* **Work instruction**: Could you return every line of the records below that contains the word "Fenstr"?

Collection entries
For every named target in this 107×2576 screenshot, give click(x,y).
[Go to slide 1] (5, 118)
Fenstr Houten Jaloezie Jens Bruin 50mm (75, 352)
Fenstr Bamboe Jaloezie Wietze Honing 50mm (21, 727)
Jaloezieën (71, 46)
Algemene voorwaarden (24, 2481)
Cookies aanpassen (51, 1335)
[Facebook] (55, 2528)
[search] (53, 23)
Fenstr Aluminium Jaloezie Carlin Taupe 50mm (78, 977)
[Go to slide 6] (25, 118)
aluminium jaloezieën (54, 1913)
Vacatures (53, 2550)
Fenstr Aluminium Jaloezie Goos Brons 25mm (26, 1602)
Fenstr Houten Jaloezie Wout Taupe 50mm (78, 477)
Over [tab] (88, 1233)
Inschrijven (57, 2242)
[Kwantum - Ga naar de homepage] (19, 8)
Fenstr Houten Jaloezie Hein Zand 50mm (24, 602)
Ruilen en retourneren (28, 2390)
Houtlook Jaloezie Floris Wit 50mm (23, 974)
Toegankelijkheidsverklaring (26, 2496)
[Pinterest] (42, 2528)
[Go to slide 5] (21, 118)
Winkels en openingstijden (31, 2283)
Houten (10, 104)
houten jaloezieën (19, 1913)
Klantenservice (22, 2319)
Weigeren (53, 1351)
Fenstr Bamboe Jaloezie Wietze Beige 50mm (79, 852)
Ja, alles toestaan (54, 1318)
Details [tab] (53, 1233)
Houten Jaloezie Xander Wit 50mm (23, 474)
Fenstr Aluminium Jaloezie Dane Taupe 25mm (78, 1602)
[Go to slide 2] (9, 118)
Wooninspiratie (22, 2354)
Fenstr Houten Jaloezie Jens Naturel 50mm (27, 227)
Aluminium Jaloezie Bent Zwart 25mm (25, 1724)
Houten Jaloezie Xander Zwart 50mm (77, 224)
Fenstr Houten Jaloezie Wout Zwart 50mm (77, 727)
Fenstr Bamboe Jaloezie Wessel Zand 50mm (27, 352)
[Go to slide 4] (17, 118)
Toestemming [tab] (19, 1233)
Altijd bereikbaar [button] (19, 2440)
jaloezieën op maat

* **Your response**:
Fenstr Houten Jaloezie Jens Bruin 50mm (75, 352)
Fenstr Bamboe Jaloezie Wietze Honing 50mm (21, 727)
Fenstr Aluminium Jaloezie Carlin Taupe 50mm (78, 977)
Fenstr Aluminium Jaloezie Goos Brons 25mm (26, 1602)
Fenstr Houten Jaloezie Wout Taupe 50mm (78, 477)
Fenstr Houten Jaloezie Hein Zand 50mm (24, 602)
Fenstr Bamboe Jaloezie Wietze Beige 50mm (79, 852)
Fenstr Aluminium Jaloezie Dane Taupe 25mm (78, 1602)
Fenstr Houten Jaloezie Jens Naturel 50mm (27, 227)
Fenstr Houten Jaloezie Wout Zwart 50mm (77, 727)
Fenstr Bamboe Jaloezie Wessel Zand 50mm (27, 352)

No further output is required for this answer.